AIM OF THE TASK
Among the entries below, copy only the span from the line containing "The height and" through the line containing "Click the last result MAXIM' S". Do so exactly, and skip the pictures.

MATERIAL FOR THIS EXERCISE

== Segment start ==

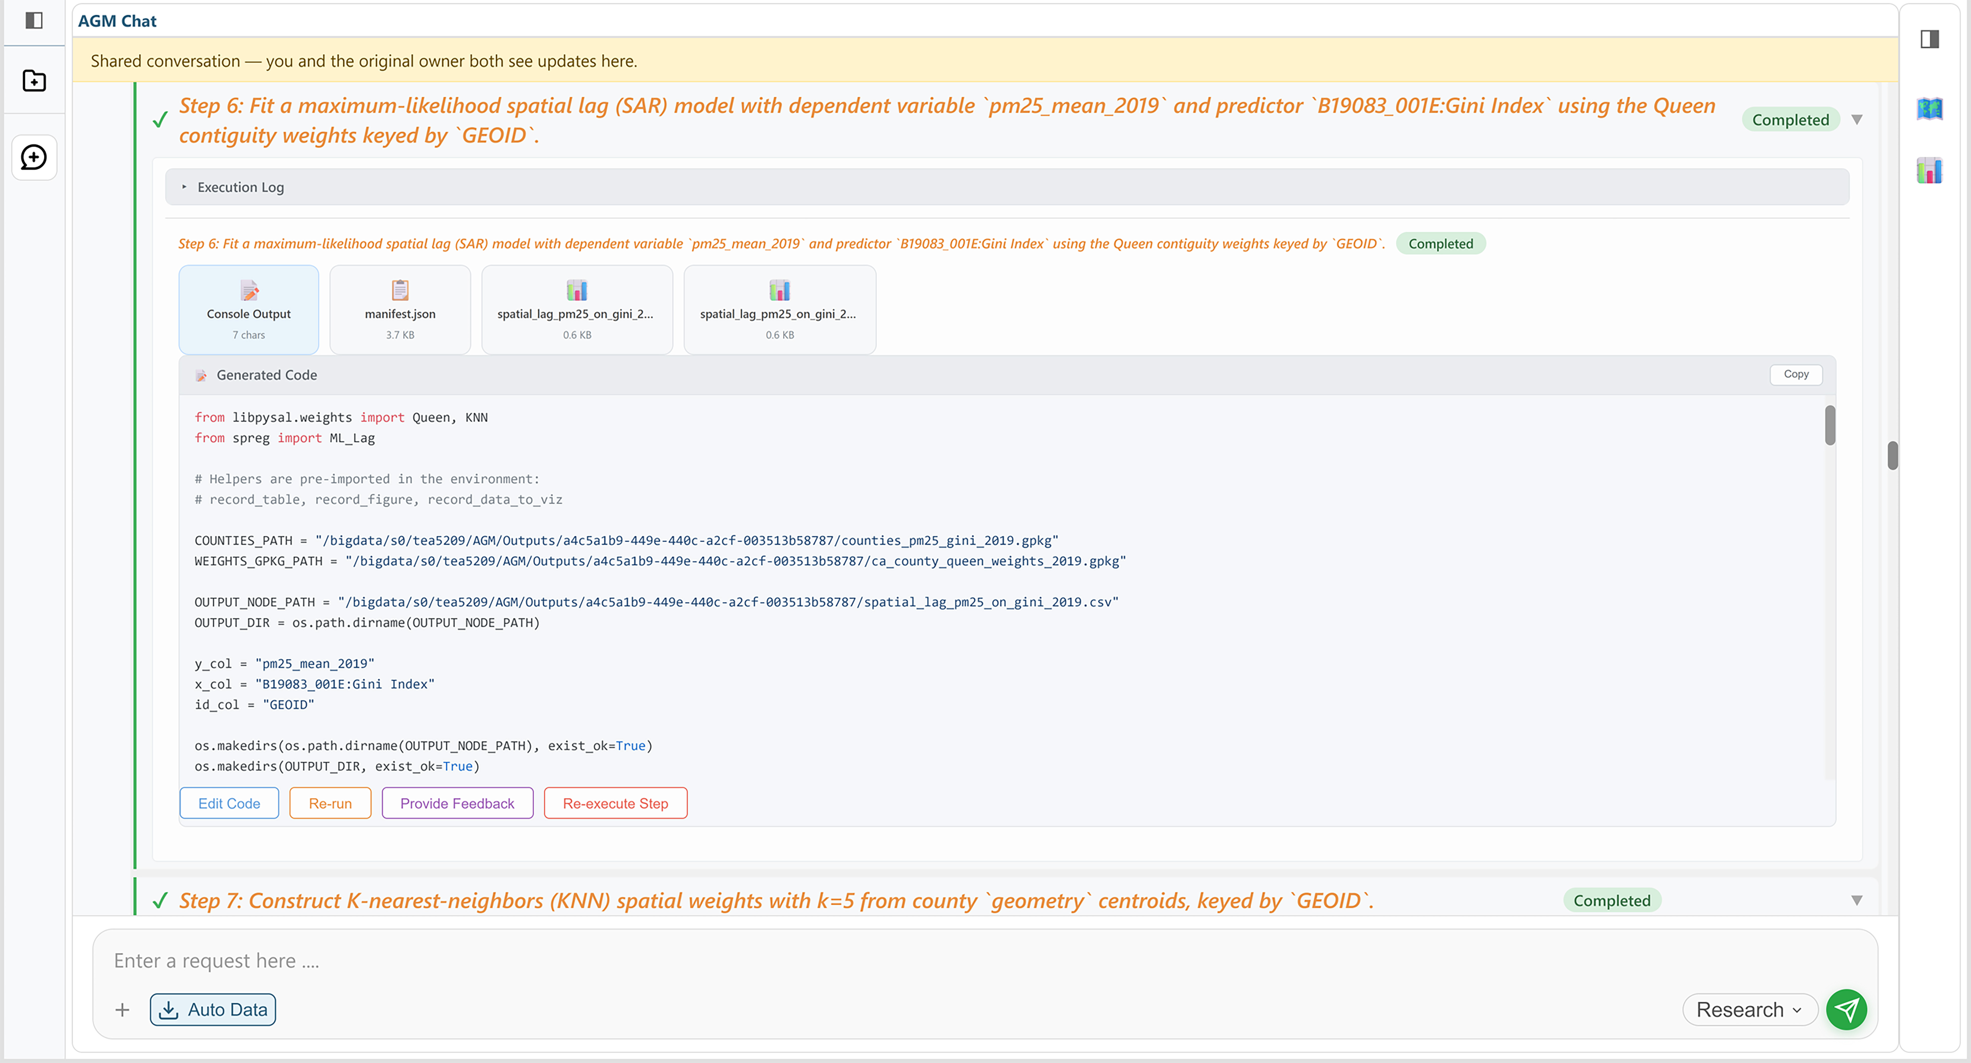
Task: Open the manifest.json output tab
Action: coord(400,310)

== Segment end ==
== Segment start ==

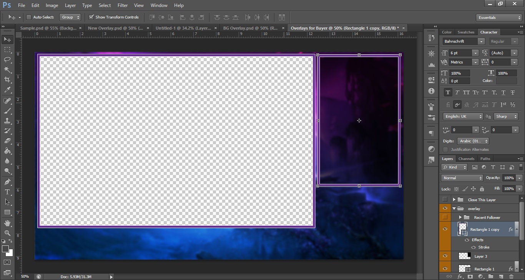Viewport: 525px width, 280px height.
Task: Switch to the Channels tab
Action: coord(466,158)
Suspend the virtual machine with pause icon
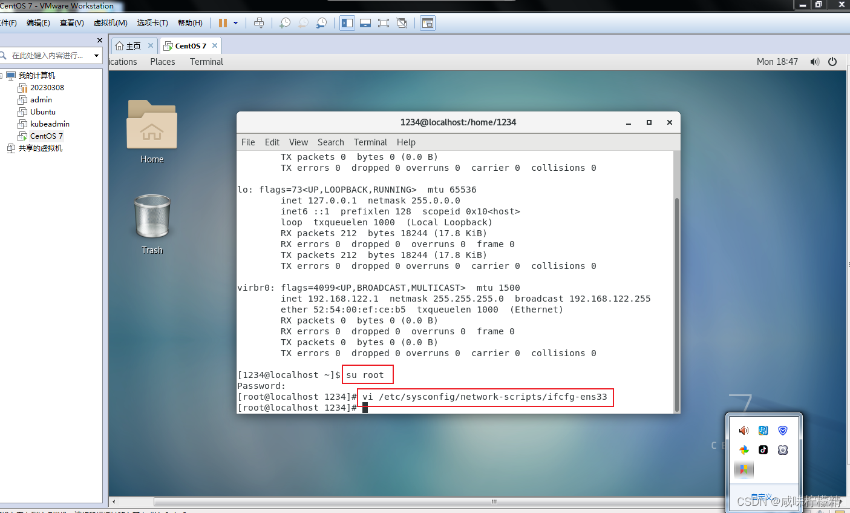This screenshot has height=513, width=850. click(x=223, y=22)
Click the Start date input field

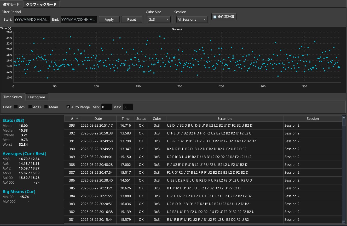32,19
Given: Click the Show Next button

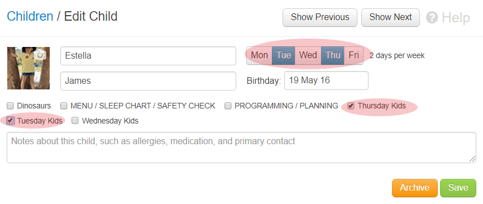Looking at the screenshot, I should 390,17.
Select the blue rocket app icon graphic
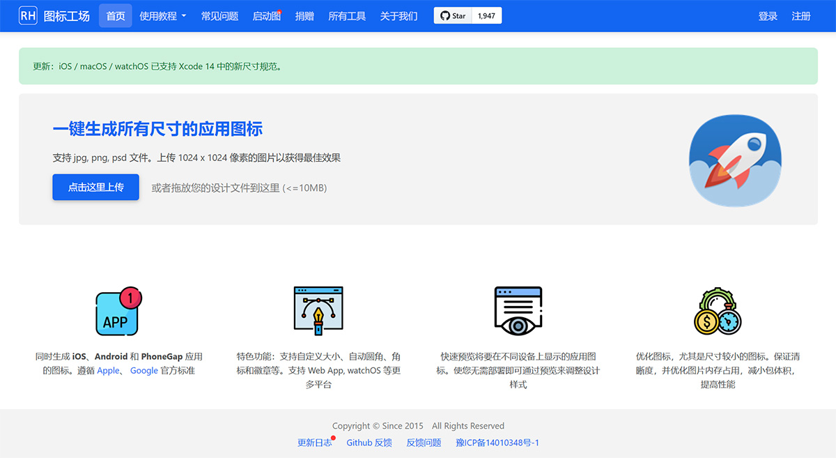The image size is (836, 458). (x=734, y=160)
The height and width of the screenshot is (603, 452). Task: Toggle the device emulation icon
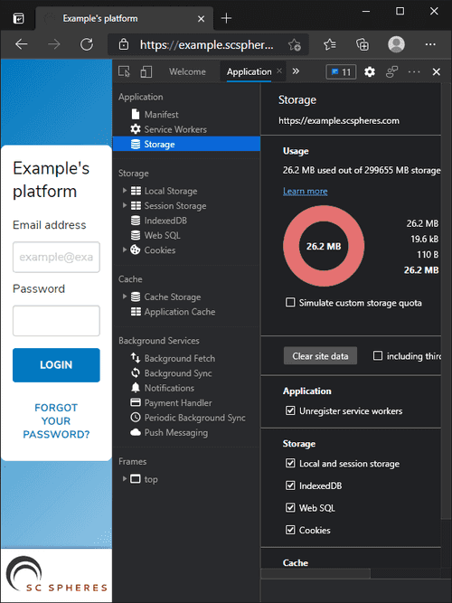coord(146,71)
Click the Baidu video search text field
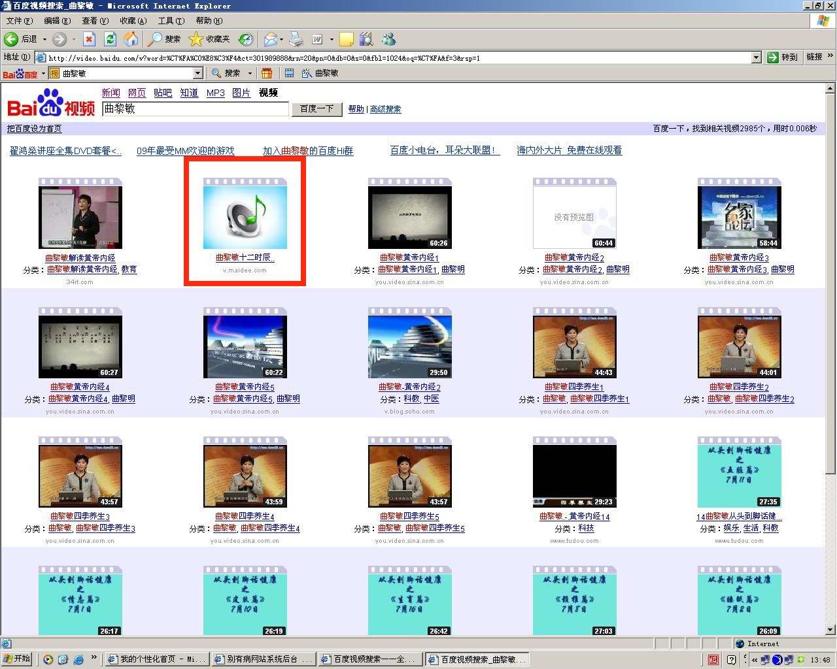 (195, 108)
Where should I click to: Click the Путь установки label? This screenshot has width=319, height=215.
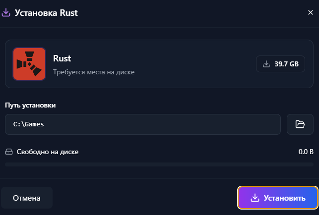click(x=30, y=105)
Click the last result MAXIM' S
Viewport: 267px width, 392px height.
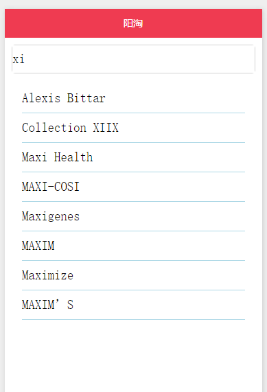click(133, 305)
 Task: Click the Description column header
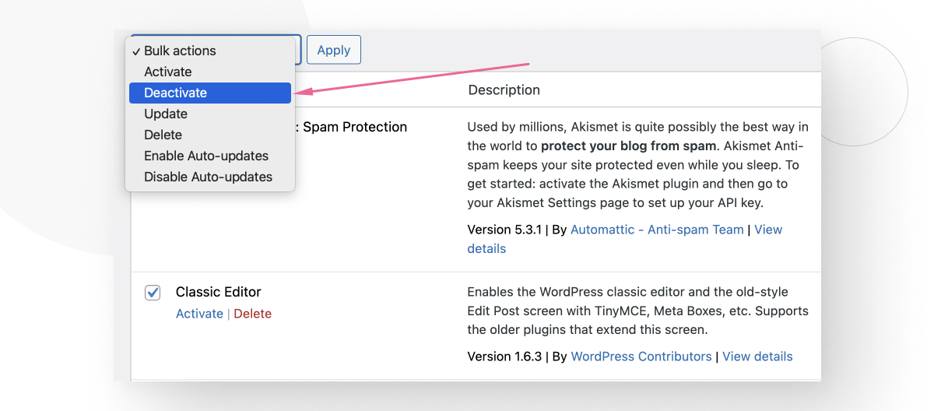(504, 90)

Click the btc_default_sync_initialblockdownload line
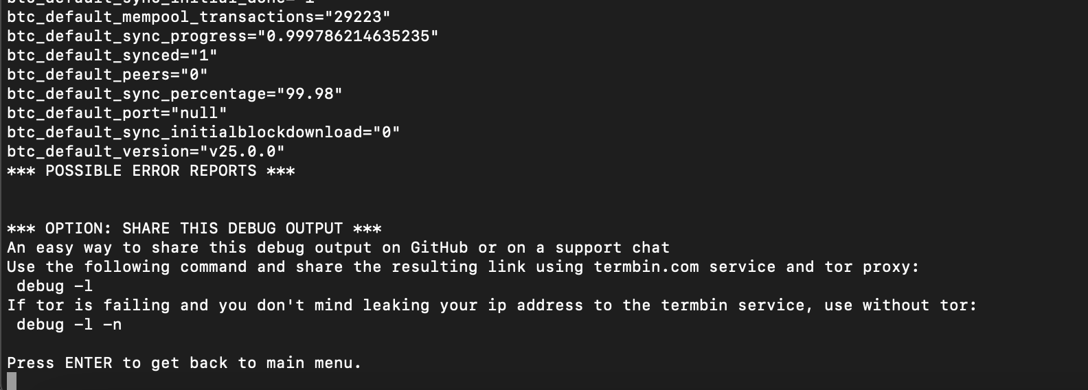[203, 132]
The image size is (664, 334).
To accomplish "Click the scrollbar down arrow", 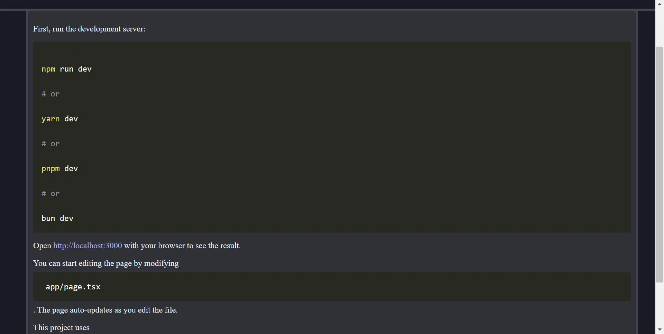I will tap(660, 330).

== Segment end ==
== Segment start ==

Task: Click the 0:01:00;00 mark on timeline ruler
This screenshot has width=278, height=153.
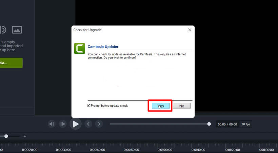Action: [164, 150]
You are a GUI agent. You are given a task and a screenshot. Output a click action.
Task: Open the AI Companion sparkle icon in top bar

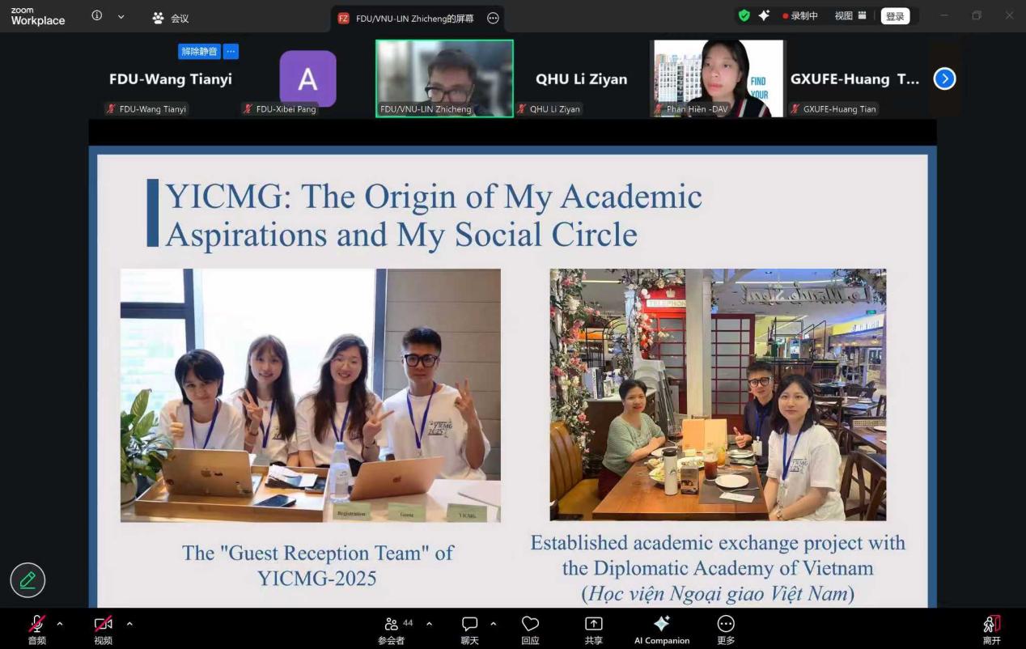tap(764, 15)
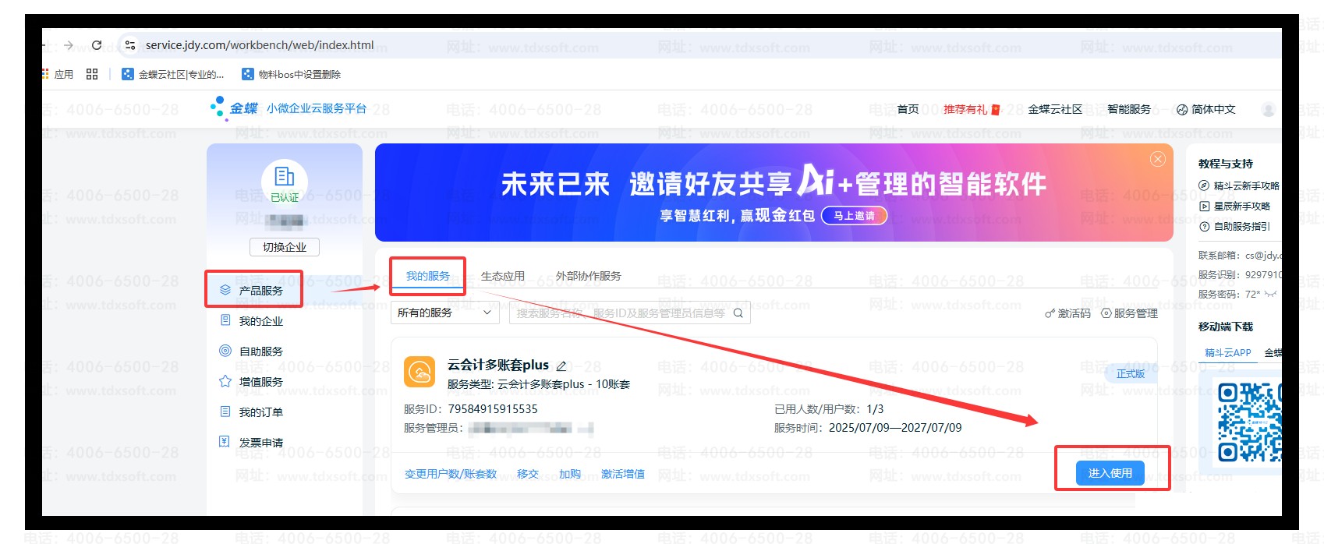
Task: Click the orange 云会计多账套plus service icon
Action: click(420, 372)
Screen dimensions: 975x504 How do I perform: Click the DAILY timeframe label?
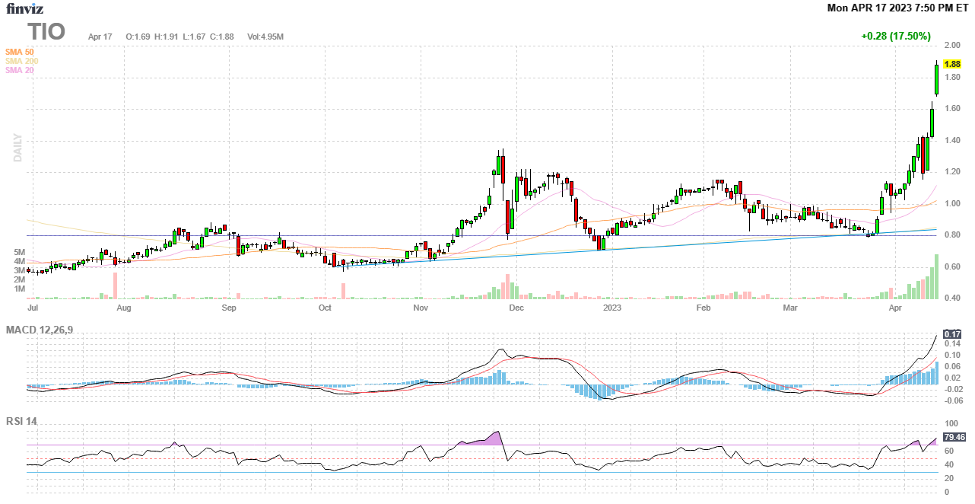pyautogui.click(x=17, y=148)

== Segment end ==

OUTPUT FOR THIS TASK
The height and width of the screenshot is (603, 452). Task: Toggle the device emulation icon
coord(146,71)
Click the Baidu video search text field
 (195, 108)
Where should I click to: Click the Путь установки label? This screenshot has width=319, height=215.
click(x=30, y=105)
Click the last result MAXIM' S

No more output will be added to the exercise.